Winning articles revealed, nominations open for 2013 prizes, ebook now available.
Embargoed until 7PM BST, May 29th, 2013.
London, UK - At a soul-searching debate on the craft of games journalism in central London, a panel of games journalism luminaries revealed the winners of the inaugural Games Journalism Prize, sponsored by Thumbstar. The winning pieces were Night and the City by Christian Donlan, End Game by Jason Schwarz and Thirteen Ways to look at a Shooter, by Tom Bissell. Night and the City took the?1000 Grand Prize. Nominations for the 2013 Prizes open today at www.gamesjournalismprize.com, where an ebook anthology of the shortlisted pieces is also available.
The three prizes and Grand Prize were designed to find the best journalism and writing about video games, were judged by journalists and are non-profit and non-commercial. The prize has been set up as a non-profit organisation by an advisory committee of games journalism veterans. All proceeds from the ebook go to GamesAid, the charitable games organisation.
The winners were:
Best Feature and Grand Prize: Night and the City by Christian Donlan at Eurogamer
Best Investigative Journalism: End Game by Jason Schwartz at the Boston Magazine
Best Criticism: Thirteen Ways to look at a Shooter, by Tom Bissell at Grantland
Grand Prize winner Christian Donlan said;
"This has been a lovely surprise, and I really appreciate it. With Night and the City, I was very lucky to be handed a story that not even I could screw up, and I was equally fortunate when it comes to the editorial team at Eurogamer, who are always willing to take risks with features. If you strip away all the family history and the indulgence in what I wrote, I think what you're left with is an example of the sheer power of games - of how they surprised my dad with the things they could be, and took him back to the era he grew up in. That sort of thing is always worth writing about, hopefully."

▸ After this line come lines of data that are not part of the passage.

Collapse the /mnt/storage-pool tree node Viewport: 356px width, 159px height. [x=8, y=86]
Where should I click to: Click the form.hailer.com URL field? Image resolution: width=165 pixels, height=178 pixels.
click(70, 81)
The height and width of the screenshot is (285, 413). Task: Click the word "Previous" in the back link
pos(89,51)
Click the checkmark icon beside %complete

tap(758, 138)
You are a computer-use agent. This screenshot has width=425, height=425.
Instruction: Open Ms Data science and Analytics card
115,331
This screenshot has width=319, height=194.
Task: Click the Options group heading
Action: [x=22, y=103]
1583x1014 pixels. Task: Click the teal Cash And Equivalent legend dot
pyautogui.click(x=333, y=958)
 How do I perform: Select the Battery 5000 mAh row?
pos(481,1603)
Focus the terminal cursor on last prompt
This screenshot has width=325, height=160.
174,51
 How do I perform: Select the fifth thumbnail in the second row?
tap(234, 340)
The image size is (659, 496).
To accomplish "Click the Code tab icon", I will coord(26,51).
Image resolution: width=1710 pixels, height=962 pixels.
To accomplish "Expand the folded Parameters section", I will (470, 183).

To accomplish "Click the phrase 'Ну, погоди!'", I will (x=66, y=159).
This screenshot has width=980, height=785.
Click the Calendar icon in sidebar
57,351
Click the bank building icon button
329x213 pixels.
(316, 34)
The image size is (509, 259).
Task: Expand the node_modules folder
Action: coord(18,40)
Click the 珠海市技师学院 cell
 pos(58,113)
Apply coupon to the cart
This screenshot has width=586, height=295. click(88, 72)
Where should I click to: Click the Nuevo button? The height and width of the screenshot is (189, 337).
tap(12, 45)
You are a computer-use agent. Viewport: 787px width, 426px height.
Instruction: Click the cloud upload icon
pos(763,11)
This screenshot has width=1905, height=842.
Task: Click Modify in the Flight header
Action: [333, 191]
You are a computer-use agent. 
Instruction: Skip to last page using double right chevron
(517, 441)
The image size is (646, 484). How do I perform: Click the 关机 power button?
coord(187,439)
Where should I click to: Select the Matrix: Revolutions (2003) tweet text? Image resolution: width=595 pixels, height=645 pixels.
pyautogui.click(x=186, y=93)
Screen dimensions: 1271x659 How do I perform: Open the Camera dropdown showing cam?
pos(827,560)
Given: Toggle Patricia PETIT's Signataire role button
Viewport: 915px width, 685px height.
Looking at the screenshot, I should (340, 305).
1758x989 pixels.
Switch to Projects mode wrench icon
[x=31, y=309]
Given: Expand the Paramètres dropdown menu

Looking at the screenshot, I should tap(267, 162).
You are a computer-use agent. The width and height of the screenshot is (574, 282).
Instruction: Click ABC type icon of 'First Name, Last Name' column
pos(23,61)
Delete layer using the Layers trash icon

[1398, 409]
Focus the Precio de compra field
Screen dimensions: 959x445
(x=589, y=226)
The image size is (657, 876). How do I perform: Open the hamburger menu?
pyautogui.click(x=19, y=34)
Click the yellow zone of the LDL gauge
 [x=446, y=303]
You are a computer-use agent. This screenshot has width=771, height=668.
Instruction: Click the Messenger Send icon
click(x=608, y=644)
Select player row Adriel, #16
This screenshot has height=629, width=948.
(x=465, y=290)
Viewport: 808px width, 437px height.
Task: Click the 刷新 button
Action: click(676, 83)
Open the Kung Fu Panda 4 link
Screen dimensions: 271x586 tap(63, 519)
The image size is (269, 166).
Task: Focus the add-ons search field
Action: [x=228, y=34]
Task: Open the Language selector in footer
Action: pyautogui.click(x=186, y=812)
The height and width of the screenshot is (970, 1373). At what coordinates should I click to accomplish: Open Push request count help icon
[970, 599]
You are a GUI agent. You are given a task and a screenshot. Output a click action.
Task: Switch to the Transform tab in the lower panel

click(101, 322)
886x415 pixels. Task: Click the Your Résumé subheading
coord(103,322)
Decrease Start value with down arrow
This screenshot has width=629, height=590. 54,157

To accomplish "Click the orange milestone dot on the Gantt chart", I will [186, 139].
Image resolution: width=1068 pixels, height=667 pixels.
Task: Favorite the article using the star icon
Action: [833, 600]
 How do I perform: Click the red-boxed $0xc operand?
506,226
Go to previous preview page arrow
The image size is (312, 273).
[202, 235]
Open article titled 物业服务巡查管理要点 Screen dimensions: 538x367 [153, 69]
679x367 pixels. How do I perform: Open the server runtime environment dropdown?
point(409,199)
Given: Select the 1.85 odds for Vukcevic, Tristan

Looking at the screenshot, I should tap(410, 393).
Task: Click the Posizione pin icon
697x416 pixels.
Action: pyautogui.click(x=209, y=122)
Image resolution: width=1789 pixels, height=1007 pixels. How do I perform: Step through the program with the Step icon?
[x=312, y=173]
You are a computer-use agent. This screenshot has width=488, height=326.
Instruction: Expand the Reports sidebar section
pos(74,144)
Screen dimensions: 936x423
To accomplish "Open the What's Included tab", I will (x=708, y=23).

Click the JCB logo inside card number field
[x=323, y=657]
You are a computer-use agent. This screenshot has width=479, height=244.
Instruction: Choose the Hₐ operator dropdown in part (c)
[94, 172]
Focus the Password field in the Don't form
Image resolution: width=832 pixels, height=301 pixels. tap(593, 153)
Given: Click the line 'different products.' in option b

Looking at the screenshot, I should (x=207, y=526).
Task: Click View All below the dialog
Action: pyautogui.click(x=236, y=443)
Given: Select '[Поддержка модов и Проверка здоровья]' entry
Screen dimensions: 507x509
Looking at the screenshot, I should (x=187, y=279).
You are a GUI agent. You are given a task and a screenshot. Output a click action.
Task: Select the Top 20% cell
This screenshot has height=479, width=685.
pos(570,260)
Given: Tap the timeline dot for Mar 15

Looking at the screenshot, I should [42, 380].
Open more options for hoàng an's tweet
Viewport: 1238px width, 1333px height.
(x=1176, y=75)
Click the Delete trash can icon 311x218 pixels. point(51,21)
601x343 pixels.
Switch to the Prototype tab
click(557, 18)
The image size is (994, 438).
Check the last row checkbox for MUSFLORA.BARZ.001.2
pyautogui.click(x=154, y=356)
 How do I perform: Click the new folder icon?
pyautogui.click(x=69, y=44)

Advisory panel member Dan Griliopoulos said;
“We're glad that we're finally able to announce the winners of the Prizes. The three winning pieces are exceptionally good, but whittling down from the longlists and shortlists was no easy matter - many thanks must go to our long-suffering judging panel for reading over a thousand submissions during the last ten months. Given the quality of writing about games so far in 2013, this year's prize is promising to be even more difficult to judge."
The 2012 judging panel included an Orange Award winning writer, a political journalist, and a range of games journalism luminaries. A full list of the 2012 judges can be found on the site at http://gamesjournalismprize.com/the-2012-prizes
Note to Editors: These prizes are not associated in any way with BAFTA, The Guardian, or any other institutions affiliated with the founders. The 2012 Prizes were sponsored by mobile games developer, Thumbstar. The 2013 Prizes do not, currently, have a sponsor.
The 2013 prizes are open to all English language articles published during 2013 and the winners will be announced in 2014. Shortlisted nominees will be revealed throughout the year. The three prize categories are: Investigative Journalism, Criticism and Features / Miscellaneous.